A U.S. Marine Corps veteran, LaPierre has worked as an observer at Oliktok Point for two years. The site is the third mobile station of Sandia’s Atmospheric Radiation Measurement research program, which has been monitoring atmospheric conditions and climate in the Arctic for more than 20 years.
For LaPierre and about half of his current and former colleagues at Oliktok Point, their experience in the military is similar to daily life in Alaska.
With a team of three others, LaPierre works a rotating three-week shift maintaining the research instruments, infrastructure and grounds of the research station. He compares the station to a forward operating base, an outpost remote from a main base that is fully supported by its own infrastructure. The mindset needed to work in Alaska is similar to that in a remote military outpost too, he said.
“I’m used to being away and doing the same thing day in and day out,” he said. “Especially here in winter when there’s a lot of snow shoveling to do, I know how to keep a positive mindset and keep moving forward to do the job at hand.”

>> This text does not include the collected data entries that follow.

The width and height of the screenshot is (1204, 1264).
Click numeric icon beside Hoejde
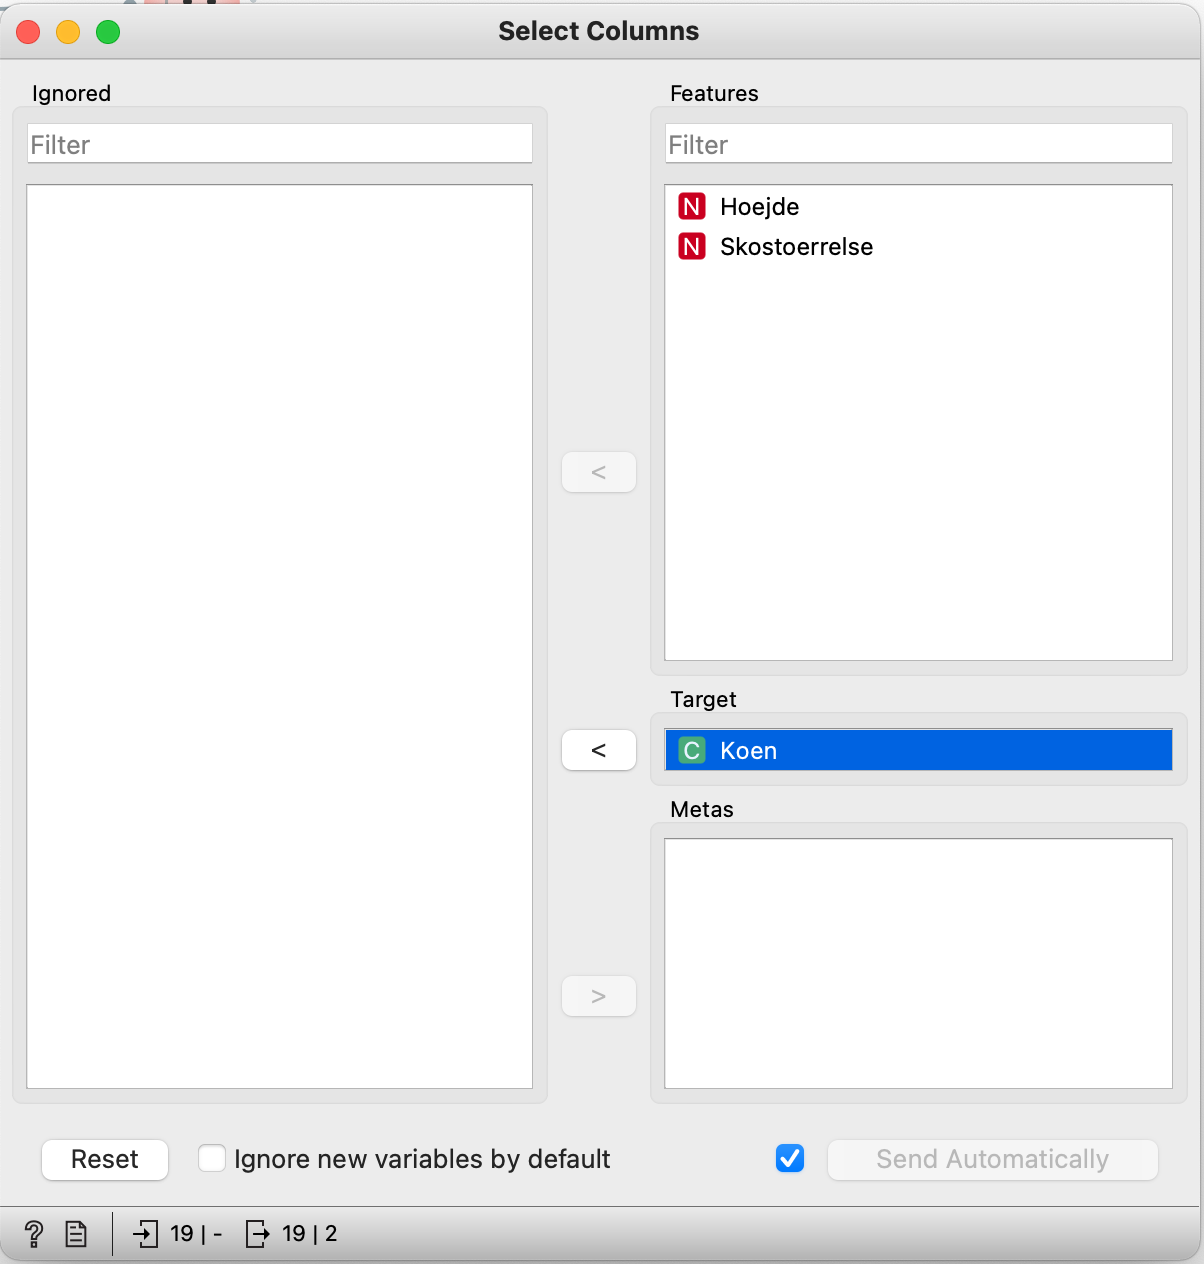692,207
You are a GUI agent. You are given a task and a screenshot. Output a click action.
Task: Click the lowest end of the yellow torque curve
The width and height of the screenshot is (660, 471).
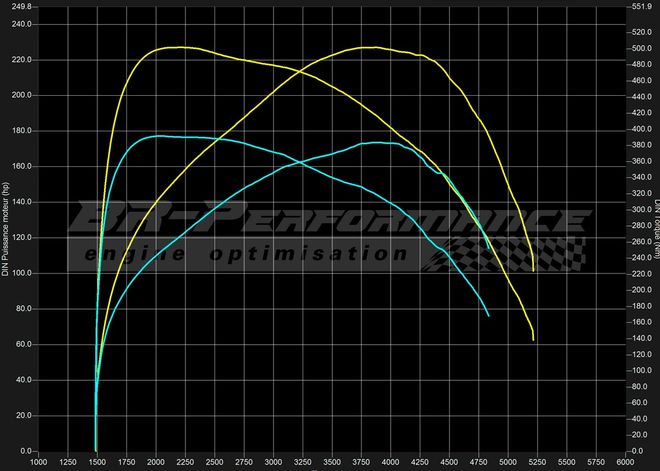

The observers work 12-hour shifts performing general operations, such as snow removal, monthly checks of the generators and maintenance of four microturbines that allow the site to generate its own power. LaPierre and his colleagues also walk through the site twice daily to make sure the scientific instruments are functioning properly.
The combination of hands-on work with the scientific focus at the Alaska site makes this job a perfect fit for LaPierre’s background. Before his military service, LaPierre trained and worked as an electrician. In the Marine Corps, he worked in weather forecasting and data analysis. And after discharge, he used the Post-9/11 GI Bill to complete his education in natural sciences.

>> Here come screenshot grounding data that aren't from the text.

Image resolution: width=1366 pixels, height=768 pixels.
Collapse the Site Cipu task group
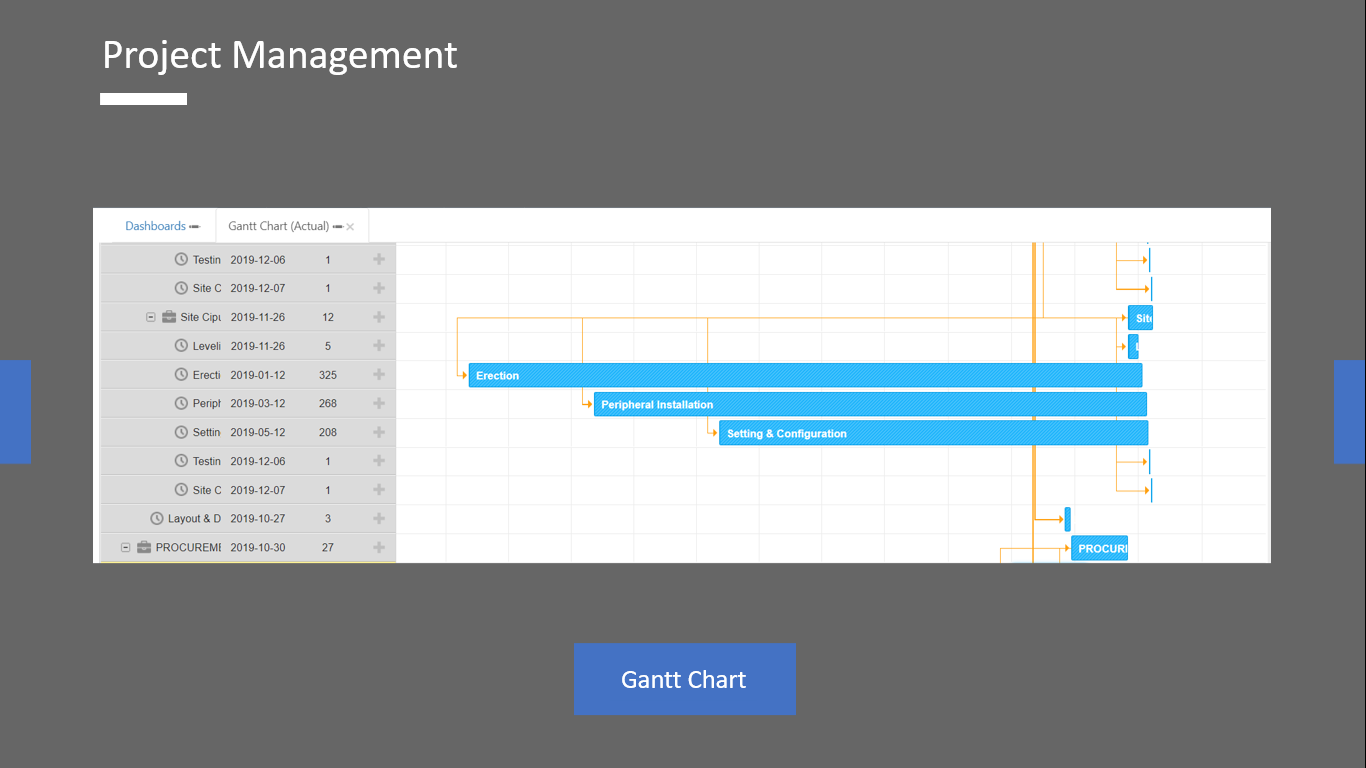(151, 317)
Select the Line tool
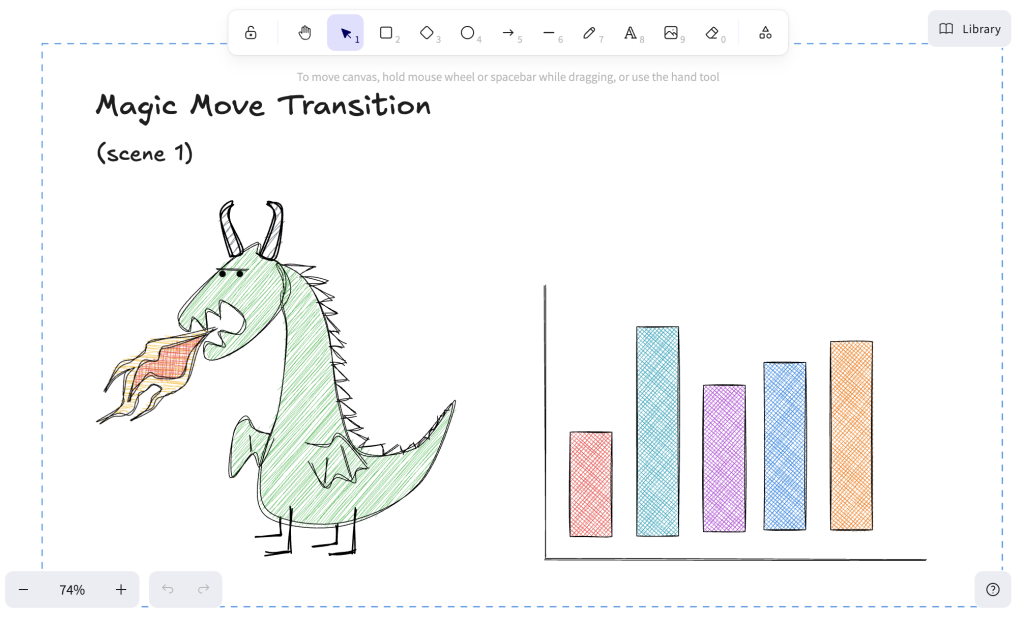This screenshot has width=1024, height=617. (550, 32)
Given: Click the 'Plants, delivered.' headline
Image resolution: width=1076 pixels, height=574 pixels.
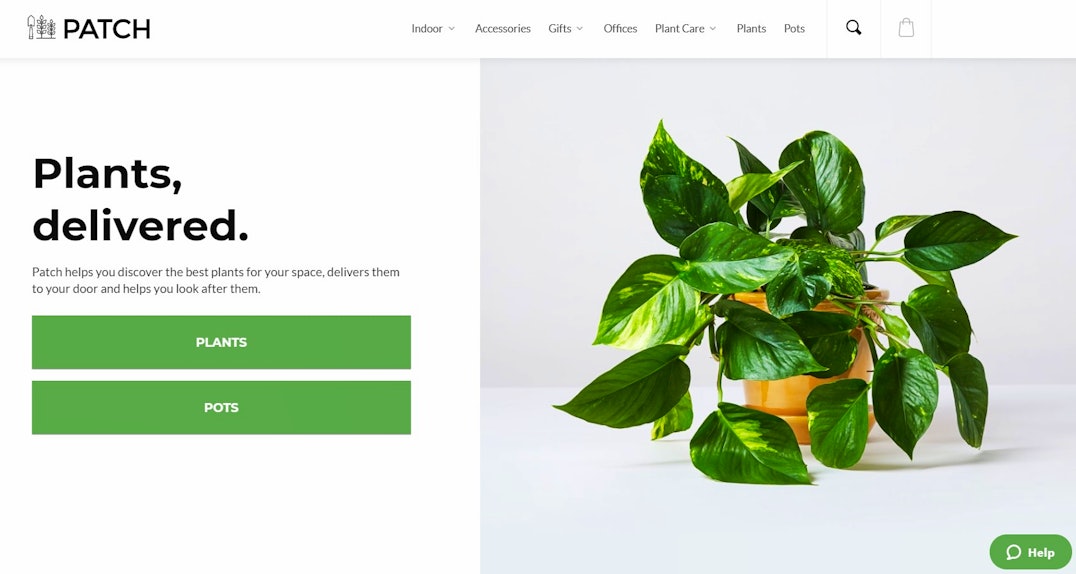Looking at the screenshot, I should [x=141, y=199].
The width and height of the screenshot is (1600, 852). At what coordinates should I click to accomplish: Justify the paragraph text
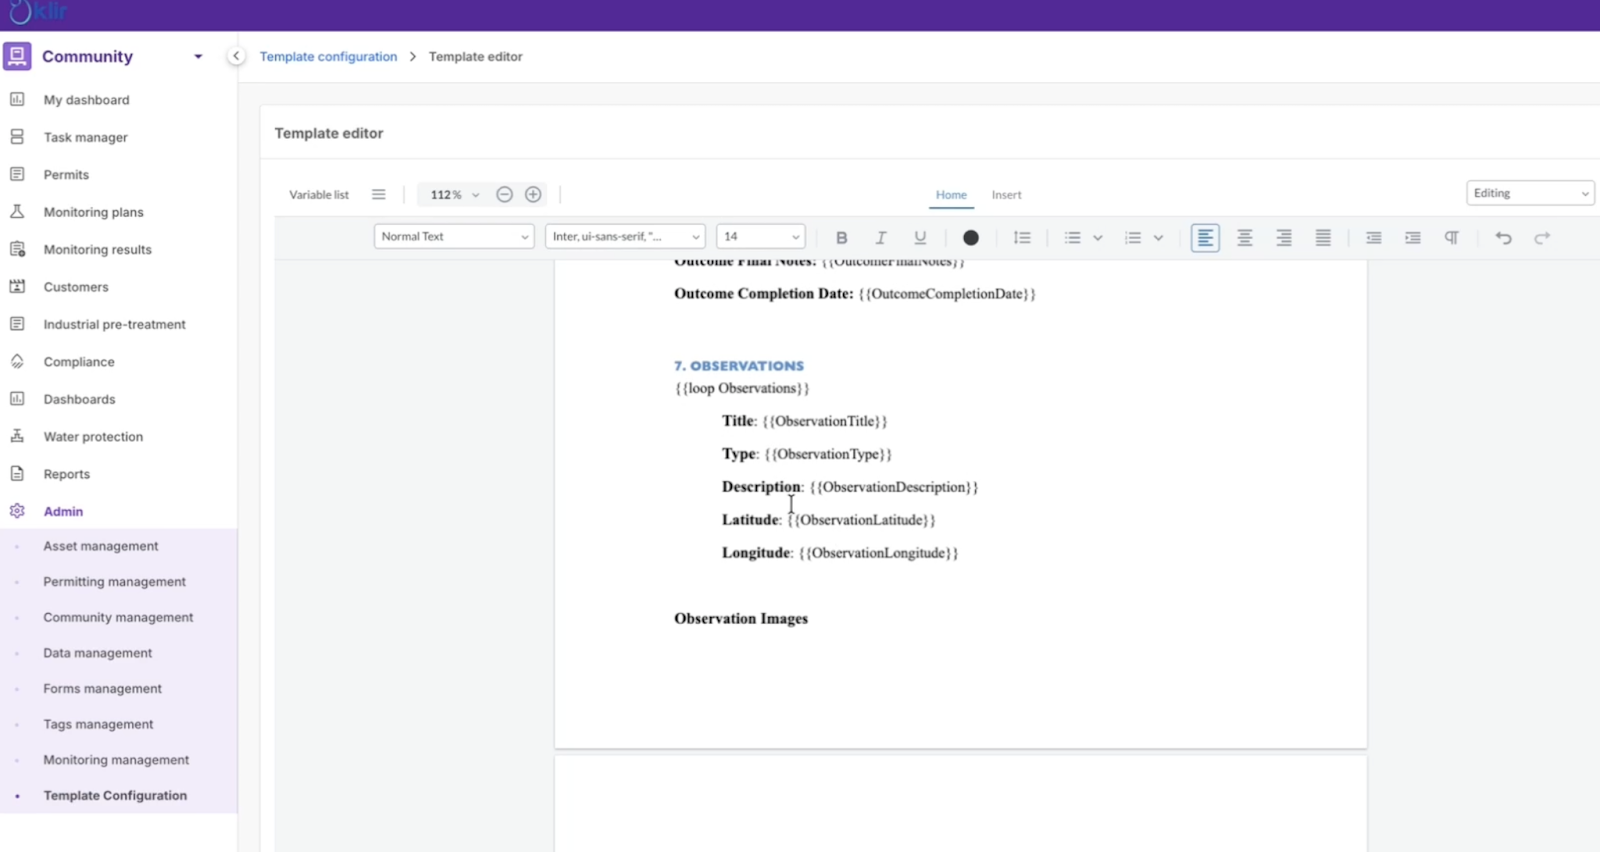coord(1323,238)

“Observers like Justin are key to ensuring we continue to have high-quality information about conditions in the Arctic,” said Fred Helsel, a Sandia engineer who manages the observers contracted to maintain the Oliktok Point site.
Data collected there by balloons floating through the atmosphere, radar monitoring clouds and instruments monitoring sunlight and snow complements information gathered at the program’s long-term site in Utqiagvik, Alaska, the city formerly known as Barrow. The monitoring is sponsored by DOE’s Office of Science, Biological and Environmental Research division.